- **Description of the task**: Rewrite the part of the RDF text below that opens with the words "The absolutely great" and closes with "This Structure Extracted?", putting "automated reasoning" in place of "machine reasoning".

Lastly, note that the object, the other node in the triple besides the subject, may be either a URI reference or a literal. Depending on the literal type, the material can be full-text indexed (one triple, for example, may point to the entire text of the blog posting, while others point to each post image) or can be used to mash-up or display information in different display formats (such as calendars or timelines for date/time data or maps where the data refer to geo-coordinates).

[Depending on provenance, source format, use of aliases, or other changes to make the display of triples more readable, it may at times be necessary to "dereference" what is displayed to obtain the URI values to trace or navigate the actual triple linkages. Deferencing in this case means translating the displayed portion (the "reference") of a triple to its actual value and storage location, which means providing its linkable URI value. Note that literals are already actual values and thus not "dereferenced".]

The absolutely great thing about RDF is how well it lends itself through subsequent logic (not further discussed here) to map and mediate concepts from different sources into an unambiguous semantic representation [my 'glad' == (is the same as) your 'happy' OR my 'glad' is your 'glad']. Further, with additional structure (such as through RDF-S or the various dialects of OWL), drawing inferences and machine reasoning based on the data through more formal ontologies and descriptive logics is also possible.

How is This Structure Extracted?

The structure extraction necessary to construct a RDF “triple” is thus pivotal, and may require multiple steps. Depending on the nature of the starting content and the participation or not of the site publisher, there is a range of approaches.

Generally, the highest quality and richest structure occurs when the site publisher provides it. This can be done either through various APIs with a variety of data export formats, in which case various converters or translators to canonical RDF may be required by the consumers of that data, or in the direct provision of RDF itself. That is why the conversion of Wikipedia to RDF (done by DBPedia or System One with Wikipedia3) is so helpful.

I anticipate beyond Freebase that other sources, many public, will also become available as RDF or convertible with straightforward translators. We are at the cusp of a veritable explosion of such large-scale, high-quality RDF sources.

- **Stored rows**:
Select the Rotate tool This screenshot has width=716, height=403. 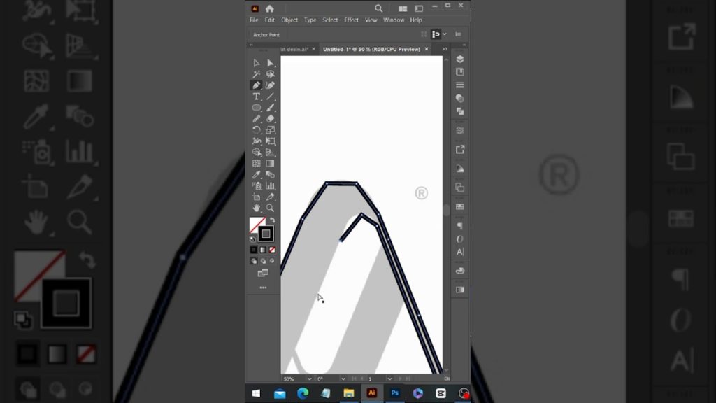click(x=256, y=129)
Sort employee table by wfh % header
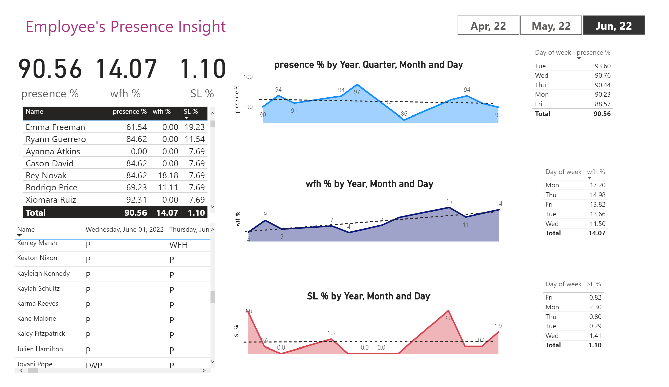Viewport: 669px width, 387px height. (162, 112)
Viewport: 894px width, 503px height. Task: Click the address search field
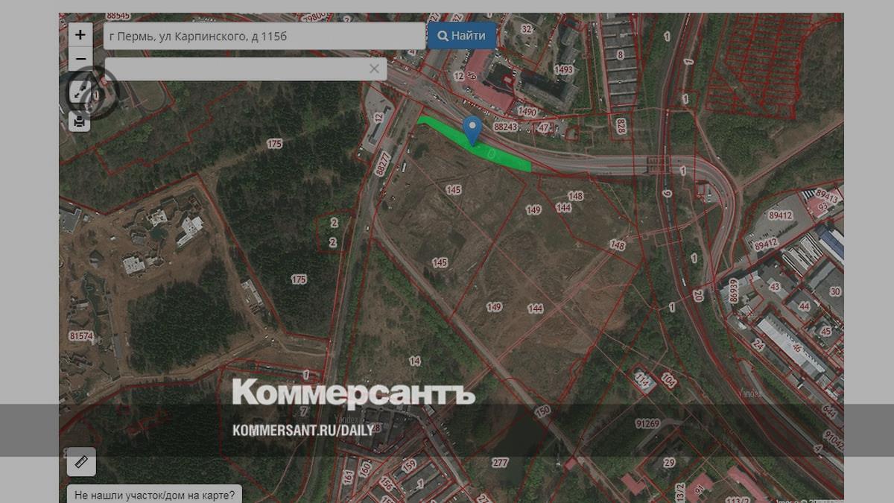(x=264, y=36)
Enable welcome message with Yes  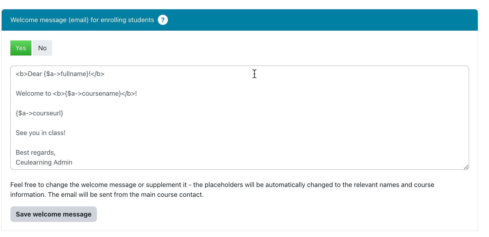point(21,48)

- **Answer to the task**:
The absolutely great thing about RDF is how well it lends itself through subsequent logic (not further discussed here) to map and mediate concepts from different sources into an unambiguous semantic representation [my 'glad' == (is the same as) your 'happy' OR my 'glad' is your 'glad']. Further, with additional structure (such as through RDF-S or the various dialects of OWL), drawing inferences and automated reasoning based on the data through more formal ontologies and descriptive logics is also possible.

How is This Structure Extracted?